### What you will do
Would you write out the entries below, every one of them, exactly?

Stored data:

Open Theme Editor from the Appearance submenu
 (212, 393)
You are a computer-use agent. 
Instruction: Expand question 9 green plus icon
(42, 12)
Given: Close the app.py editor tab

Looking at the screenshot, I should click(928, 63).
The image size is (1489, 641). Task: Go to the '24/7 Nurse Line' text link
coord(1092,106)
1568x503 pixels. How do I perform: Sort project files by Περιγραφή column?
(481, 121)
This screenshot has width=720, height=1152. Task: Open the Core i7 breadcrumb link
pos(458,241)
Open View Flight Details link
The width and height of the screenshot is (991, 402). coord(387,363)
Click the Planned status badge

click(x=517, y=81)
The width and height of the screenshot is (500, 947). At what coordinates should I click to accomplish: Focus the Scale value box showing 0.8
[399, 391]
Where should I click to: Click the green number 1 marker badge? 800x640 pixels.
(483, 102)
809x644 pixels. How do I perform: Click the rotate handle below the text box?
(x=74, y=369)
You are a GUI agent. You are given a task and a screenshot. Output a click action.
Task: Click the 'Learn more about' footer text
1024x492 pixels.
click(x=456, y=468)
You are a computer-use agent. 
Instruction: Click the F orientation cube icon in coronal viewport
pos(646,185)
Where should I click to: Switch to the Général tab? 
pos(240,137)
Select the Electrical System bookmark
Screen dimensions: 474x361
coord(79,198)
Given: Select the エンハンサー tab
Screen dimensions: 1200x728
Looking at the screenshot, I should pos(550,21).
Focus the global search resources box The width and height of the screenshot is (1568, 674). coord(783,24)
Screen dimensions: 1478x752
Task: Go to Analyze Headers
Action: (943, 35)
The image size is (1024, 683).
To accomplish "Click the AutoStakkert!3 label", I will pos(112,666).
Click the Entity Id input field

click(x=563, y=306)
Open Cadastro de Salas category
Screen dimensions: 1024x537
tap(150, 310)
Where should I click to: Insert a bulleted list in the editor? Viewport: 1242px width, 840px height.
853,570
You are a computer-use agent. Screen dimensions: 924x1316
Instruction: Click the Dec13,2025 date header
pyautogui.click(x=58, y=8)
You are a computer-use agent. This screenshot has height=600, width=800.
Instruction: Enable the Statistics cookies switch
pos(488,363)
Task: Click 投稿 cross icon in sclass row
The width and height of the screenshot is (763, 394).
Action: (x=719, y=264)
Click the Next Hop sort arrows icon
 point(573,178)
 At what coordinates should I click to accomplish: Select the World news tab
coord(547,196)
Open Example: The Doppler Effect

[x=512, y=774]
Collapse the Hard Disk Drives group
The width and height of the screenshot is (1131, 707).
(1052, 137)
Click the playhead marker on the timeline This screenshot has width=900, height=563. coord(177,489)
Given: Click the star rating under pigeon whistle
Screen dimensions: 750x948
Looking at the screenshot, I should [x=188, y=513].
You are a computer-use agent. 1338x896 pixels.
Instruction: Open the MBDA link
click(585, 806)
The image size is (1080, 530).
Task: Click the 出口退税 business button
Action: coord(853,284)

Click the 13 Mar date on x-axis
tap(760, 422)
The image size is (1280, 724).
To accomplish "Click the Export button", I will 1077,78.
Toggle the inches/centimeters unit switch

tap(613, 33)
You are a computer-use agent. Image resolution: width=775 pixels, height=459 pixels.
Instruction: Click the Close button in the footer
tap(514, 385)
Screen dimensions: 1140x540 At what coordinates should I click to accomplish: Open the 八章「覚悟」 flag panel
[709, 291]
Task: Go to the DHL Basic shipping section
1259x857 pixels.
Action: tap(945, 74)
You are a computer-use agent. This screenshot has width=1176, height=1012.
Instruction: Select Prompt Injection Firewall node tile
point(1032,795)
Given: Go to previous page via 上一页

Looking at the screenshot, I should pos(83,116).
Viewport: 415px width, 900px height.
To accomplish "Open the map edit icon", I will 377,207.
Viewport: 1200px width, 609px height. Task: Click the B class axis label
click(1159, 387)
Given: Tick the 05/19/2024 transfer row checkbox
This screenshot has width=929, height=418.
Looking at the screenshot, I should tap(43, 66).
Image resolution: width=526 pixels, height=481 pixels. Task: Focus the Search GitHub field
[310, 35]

### Solved problem
Open Theme Editor from the Appearance submenu
 (212, 393)
You are a computer-use agent. 
Instruction: Expand question 9 green plus icon
(42, 12)
Given: Close the app.py editor tab

Looking at the screenshot, I should click(928, 63).
The image size is (1489, 641). Task: Go to the '24/7 Nurse Line' text link
coord(1092,106)
1568x503 pixels. How do I perform: Sort project files by Περιγραφή column?
(481, 121)
This screenshot has width=720, height=1152. Task: Open the Core i7 breadcrumb link
pos(458,241)
Open View Flight Details link
The width and height of the screenshot is (991, 402). coord(387,363)
Click the Planned status badge

click(x=517, y=81)
The width and height of the screenshot is (500, 947). At what coordinates should I click to accomplish: Focus the Scale value box showing 0.8
[399, 391]
Where should I click to: Click the green number 1 marker badge? 800x640 pixels.
(483, 102)
809x644 pixels. How do I perform: Click the rotate handle below the text box?
(x=74, y=369)
You are a GUI agent. You are given a task and a screenshot. Output a click action.
Task: Click the 'Learn more about' footer text
1024x492 pixels.
click(x=456, y=468)
You are a computer-use agent. 
Instruction: Click the F orientation cube icon in coronal viewport
pos(646,185)
Where should I click to: Switch to the Général tab? 
pos(240,137)
Select the Electrical System bookmark
Screen dimensions: 474x361
coord(79,198)
Given: Select the エンハンサー tab
Screen dimensions: 1200x728
Looking at the screenshot, I should pos(550,21).
Focus the global search resources box The width and height of the screenshot is (1568, 674). coord(783,24)
Screen dimensions: 1478x752
Task: Go to Analyze Headers
Action: (943, 35)
The image size is (1024, 683).
To accomplish "Click the AutoStakkert!3 label", I will pos(112,666).
Click the Entity Id input field

click(x=563, y=306)
Open Cadastro de Salas category
Screen dimensions: 1024x537
tap(150, 310)
Where should I click to: Insert a bulleted list in the editor? Viewport: 1242px width, 840px height.
853,570
You are a computer-use agent. Screen dimensions: 924x1316
Instruction: Click the Dec13,2025 date header
pyautogui.click(x=58, y=8)
You are a computer-use agent. This screenshot has height=600, width=800.
Instruction: Enable the Statistics cookies switch
pos(488,363)
Task: Click 投稿 cross icon in sclass row
The width and height of the screenshot is (763, 394).
Action: (x=719, y=264)
Click the Next Hop sort arrows icon
 point(573,178)
 At what coordinates should I click to accomplish: Select the World news tab
coord(547,196)
Open Example: The Doppler Effect

[x=512, y=774]
Collapse the Hard Disk Drives group
The width and height of the screenshot is (1131, 707).
(1052, 137)
Click the playhead marker on the timeline This screenshot has width=900, height=563. coord(177,489)
Given: Click the star rating under pigeon whistle
Screen dimensions: 750x948
Looking at the screenshot, I should [x=188, y=513].
You are a computer-use agent. 1338x896 pixels.
Instruction: Open the MBDA link
click(585, 806)
The image size is (1080, 530).
Task: Click the 出口退税 business button
Action: coord(853,284)

Click the 13 Mar date on x-axis
tap(760, 422)
The image size is (1280, 724).
To accomplish "Click the Export button", I will 1077,78.
Toggle the inches/centimeters unit switch

tap(613, 33)
You are a computer-use agent. Image resolution: width=775 pixels, height=459 pixels.
Instruction: Click the Close button in the footer
tap(514, 385)
Screen dimensions: 1140x540 At what coordinates should I click to accomplish: Open the 八章「覚悟」 flag panel
[709, 291]
Task: Go to the DHL Basic shipping section
1259x857 pixels.
Action: tap(945, 74)
You are a computer-use agent. This screenshot has width=1176, height=1012.
Instruction: Select Prompt Injection Firewall node tile
point(1032,795)
Given: Go to previous page via 上一页

Looking at the screenshot, I should pos(83,116).
Viewport: 415px width, 900px height.
To accomplish "Open the map edit icon", I will 377,207.
Viewport: 1200px width, 609px height. Task: Click the B class axis label
click(1159, 387)
Given: Tick the 05/19/2024 transfer row checkbox
This screenshot has width=929, height=418.
Looking at the screenshot, I should tap(43, 66).
Image resolution: width=526 pixels, height=481 pixels. Task: Focus the Search GitHub field
[310, 35]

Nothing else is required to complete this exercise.